Junkön

Geography
- Coordinates: 65°27′18″N 22°23′47″E﻿ / ﻿65.454963°N 22.396309°E
- Adjacent to: Bay of Bothnia

Administration
- Sweden
- Province: Norrbotten
- Municipality: Luleå

= Junkön =

Island in the Luleå archipelago, Sweden

Junkön is an island in the northwest of the Swedish sector of the Bay of Bothnia, in the Luleå archipelago.

==Location==

Junkön is one of the larger of the islands offshore from Luleå.
It is said to be named after a Sami named Junker who grazed his reindeer on the island. The sandy western part of the island has been used by the air force as a firing range since World War II, and is off limits to civilians.
The eastern part of the island is well-forested, including pines that are over 200 years old.

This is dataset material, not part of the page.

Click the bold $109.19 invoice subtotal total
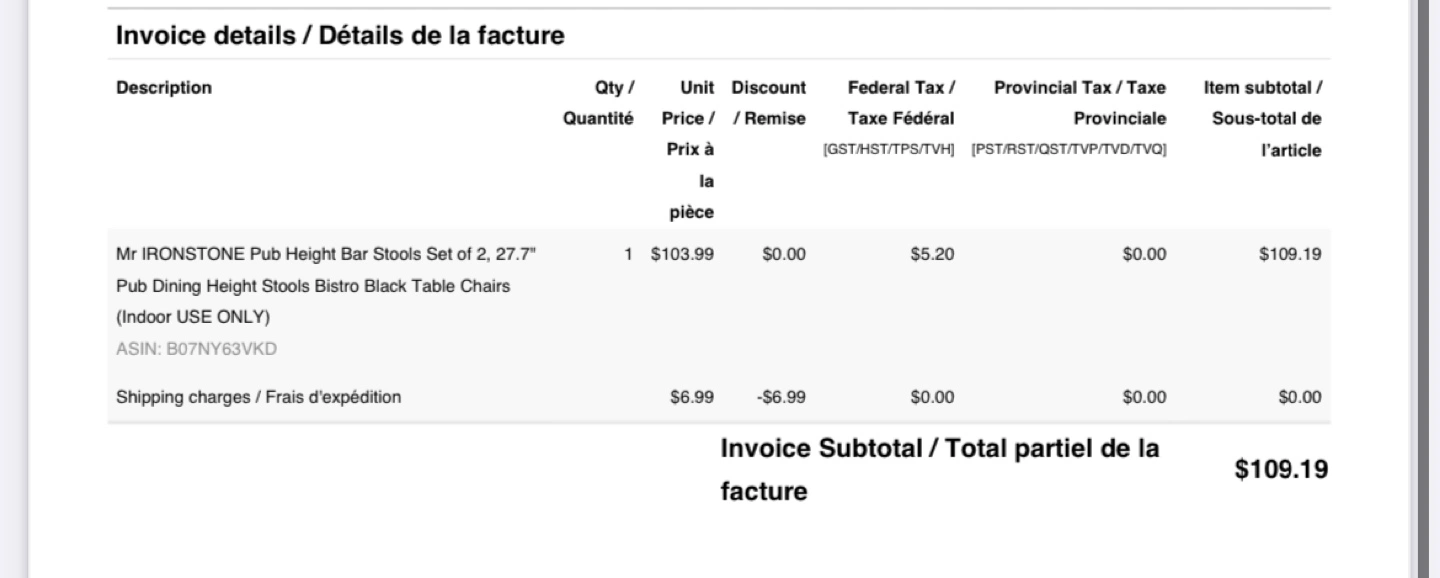 point(1282,471)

The Larsgrundet	lighthouse is located on a shoal in the channel between the islands of Junkön and Storbrändön.
It was built in 1965, and was still in operation as of 2013. The focal plane is 18 m.

==History==

The first records of the island date to 1491.
The island would have been quite new then, having formed as the terrain rose due to post-glacial rebound.
The first permanent resident settled on the island in 1783. There is a solidly built windmill dating from the late 1700s, in the past used by the residents of Junkön and nearby islands to grind their flour. It is not certain who built it, but based on its design it may have been a stranded fisherman from Finland.

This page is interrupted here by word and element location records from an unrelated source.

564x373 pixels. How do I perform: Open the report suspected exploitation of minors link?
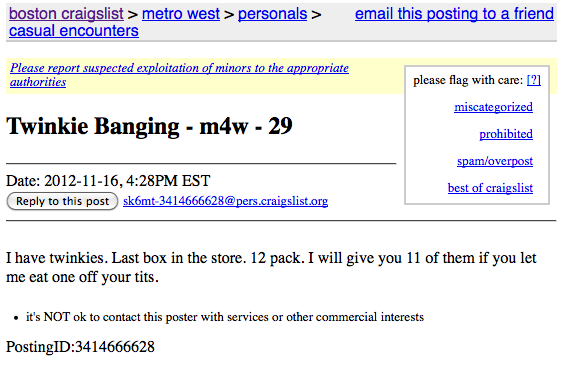[x=179, y=75]
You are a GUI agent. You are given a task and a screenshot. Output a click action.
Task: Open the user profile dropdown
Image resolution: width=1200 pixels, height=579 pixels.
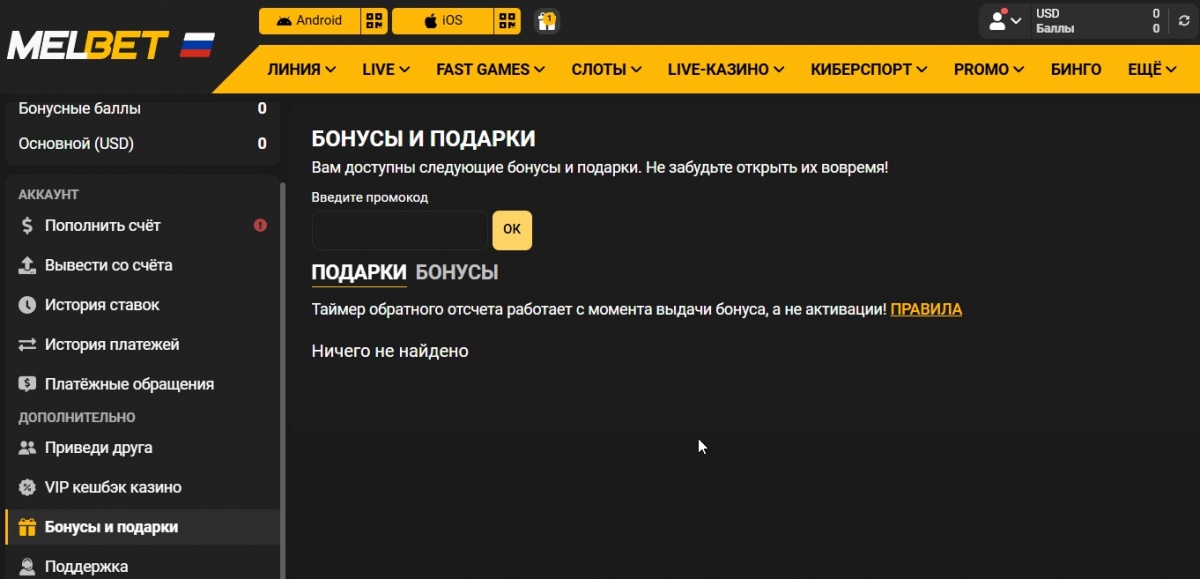pyautogui.click(x=1004, y=21)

Since the early 1900s the population has steadily diminished. As of 2013 there were only three resident families. A number of professional fishermen still make Junkön their base, fishing for Baltic herring, whitefish and sea trout in the summer. They net a local species of whitefish in the autumn to harvest its roe, which is called the "gold of the sea".

==Village==

The marina can accommodate about ten boats.
There is a café that opens in the summer, toilets, saunas, showers and drinking water. The "Junkön fishing village" was inaugurated in 1998, a group of newly built houses in traditional style with an exhibition on life on the islands in the old days. The Luleå Municipality has also built a quay, boathouses and a boat motor museum. Two cottages are available for rent.